Sua visão de extrativismo florestal envolve cadeias produtivas completas, com a articulação da floresta com as cidades, onde estão os centros de pesquisa e devem ser instalados os centros de produção. Para tanto, uma rede de comunicação eficiente é o primeiro requisito. “Na Amazônia, as cidades têm que ser reequipadas com centros de processamento dos produtos que virão do coração da floresta”, diz Bertha. Ela visualiza uma rede de cidades funcionando como um cinturão de defesa da bioprodução e dos serviços ambientais, que chama de cinturão de blindagem flexível. “Flexível porque permitirá a interação do coração da floresta com a mata aberta, que é a área onde se deve fazer as concessões necessárias.”

Os porta-vozes da Ciência e tecnologia

Finalmente, a professora abordou o novo papel da ciência e dos cientistas na região amazônica.

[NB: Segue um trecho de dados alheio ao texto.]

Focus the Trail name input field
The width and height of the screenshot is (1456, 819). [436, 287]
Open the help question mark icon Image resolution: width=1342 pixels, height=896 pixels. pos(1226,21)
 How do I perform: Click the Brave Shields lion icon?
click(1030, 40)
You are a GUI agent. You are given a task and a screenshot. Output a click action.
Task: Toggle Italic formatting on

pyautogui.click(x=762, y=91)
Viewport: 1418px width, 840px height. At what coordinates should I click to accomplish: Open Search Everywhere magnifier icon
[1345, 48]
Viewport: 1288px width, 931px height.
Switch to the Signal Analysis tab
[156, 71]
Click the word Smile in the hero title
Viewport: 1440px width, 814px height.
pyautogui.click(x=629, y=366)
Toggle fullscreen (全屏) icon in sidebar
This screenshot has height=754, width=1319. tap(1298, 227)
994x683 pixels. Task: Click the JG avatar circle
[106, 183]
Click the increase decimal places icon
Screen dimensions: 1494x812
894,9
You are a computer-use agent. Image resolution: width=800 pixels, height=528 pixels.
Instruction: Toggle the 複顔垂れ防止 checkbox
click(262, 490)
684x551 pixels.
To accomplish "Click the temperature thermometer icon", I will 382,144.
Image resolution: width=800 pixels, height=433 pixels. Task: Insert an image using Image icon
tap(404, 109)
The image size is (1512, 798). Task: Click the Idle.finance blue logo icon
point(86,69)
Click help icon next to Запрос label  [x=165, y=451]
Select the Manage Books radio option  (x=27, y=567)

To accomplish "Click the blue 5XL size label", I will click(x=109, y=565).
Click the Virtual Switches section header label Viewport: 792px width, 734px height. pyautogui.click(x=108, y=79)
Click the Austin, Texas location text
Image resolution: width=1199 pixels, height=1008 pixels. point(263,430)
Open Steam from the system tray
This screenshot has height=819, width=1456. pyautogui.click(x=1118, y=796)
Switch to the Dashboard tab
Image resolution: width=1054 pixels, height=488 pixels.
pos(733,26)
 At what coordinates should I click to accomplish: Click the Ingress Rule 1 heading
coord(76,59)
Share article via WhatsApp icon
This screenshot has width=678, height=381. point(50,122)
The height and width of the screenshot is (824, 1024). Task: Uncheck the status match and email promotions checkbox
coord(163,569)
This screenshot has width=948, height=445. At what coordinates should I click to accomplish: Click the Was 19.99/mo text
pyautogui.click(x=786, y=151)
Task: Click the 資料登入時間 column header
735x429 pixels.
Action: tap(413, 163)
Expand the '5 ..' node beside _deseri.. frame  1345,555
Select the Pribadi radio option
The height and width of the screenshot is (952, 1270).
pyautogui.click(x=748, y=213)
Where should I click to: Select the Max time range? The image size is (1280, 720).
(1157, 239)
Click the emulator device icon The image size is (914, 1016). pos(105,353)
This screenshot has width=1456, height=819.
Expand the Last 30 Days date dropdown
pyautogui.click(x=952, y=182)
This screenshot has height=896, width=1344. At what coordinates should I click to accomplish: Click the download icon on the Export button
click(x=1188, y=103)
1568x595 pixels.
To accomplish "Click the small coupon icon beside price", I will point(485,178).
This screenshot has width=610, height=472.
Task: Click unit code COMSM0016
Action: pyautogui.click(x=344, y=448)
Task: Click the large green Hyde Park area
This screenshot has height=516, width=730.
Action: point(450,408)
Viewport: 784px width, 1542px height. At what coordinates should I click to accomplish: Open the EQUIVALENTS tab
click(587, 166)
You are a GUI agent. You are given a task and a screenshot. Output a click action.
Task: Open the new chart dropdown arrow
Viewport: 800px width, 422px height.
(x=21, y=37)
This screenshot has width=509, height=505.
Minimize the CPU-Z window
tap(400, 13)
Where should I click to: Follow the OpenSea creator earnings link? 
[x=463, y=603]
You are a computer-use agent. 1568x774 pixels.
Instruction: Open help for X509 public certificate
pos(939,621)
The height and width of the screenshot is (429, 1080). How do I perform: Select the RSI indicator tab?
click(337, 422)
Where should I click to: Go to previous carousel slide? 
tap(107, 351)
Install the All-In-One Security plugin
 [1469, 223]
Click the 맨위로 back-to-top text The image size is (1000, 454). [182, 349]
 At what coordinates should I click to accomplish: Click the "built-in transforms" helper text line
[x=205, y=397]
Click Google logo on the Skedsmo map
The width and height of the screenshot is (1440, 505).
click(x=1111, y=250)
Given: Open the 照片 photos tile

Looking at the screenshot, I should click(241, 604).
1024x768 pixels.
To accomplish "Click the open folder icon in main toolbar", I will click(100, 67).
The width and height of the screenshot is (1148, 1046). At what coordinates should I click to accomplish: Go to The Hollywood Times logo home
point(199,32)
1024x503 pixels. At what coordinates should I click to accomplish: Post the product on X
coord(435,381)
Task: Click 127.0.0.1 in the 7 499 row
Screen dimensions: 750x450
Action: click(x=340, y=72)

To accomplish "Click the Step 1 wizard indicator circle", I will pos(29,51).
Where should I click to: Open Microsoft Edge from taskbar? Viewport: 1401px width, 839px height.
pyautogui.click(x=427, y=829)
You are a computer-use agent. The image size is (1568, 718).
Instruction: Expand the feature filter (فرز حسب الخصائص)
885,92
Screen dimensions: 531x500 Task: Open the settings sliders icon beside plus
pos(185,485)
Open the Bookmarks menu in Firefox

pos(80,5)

Bertha considera que na passagem do mercantilismo para a industrialização ocorre a geração de mercadorias fictícias, como o mercado de trabalho e o mercado fundiário. “Vida não é para ser vendida, assim como terra também não”.

A solução deve vir, em sua opinião, dos movimentos sociais e da implementação de políticas públicas que estabeleçam limites para a mercantilização das funções dos ecossistemas. Para tanto, ela avalia que o investimento nas redes de informação é tão importante quanto nas redes de transporte. Bertha destacou o potencial de turismo científico da região, que é diferenciado porque requer conhecimento. “Os cientistas têm que esclarecer a população, mostrar alternativas de trabalho, outras formas de sustento que não destruam a natureza. Estou me referindo à criação e implantação de uma economia da floresta, diferente de uma economia de fronteira, que é a que ocorre hoje.”

Para atingir essa meta, é necessário fortalecer a autonomia do Estado em relação ao mercado. “Tem uma questão ideológica, é claro, a Ciência não é neutra. Não é uma questão só ambiental, é socioeconômica também.” Bertha Becker concluiu resumindo seu pensamento. “As perspectivas de desenvolvimento regional da Amazônia passam pela criação de linhas de pesquisa e investimentos no portfólio da integração, voltada para economia da floresta.”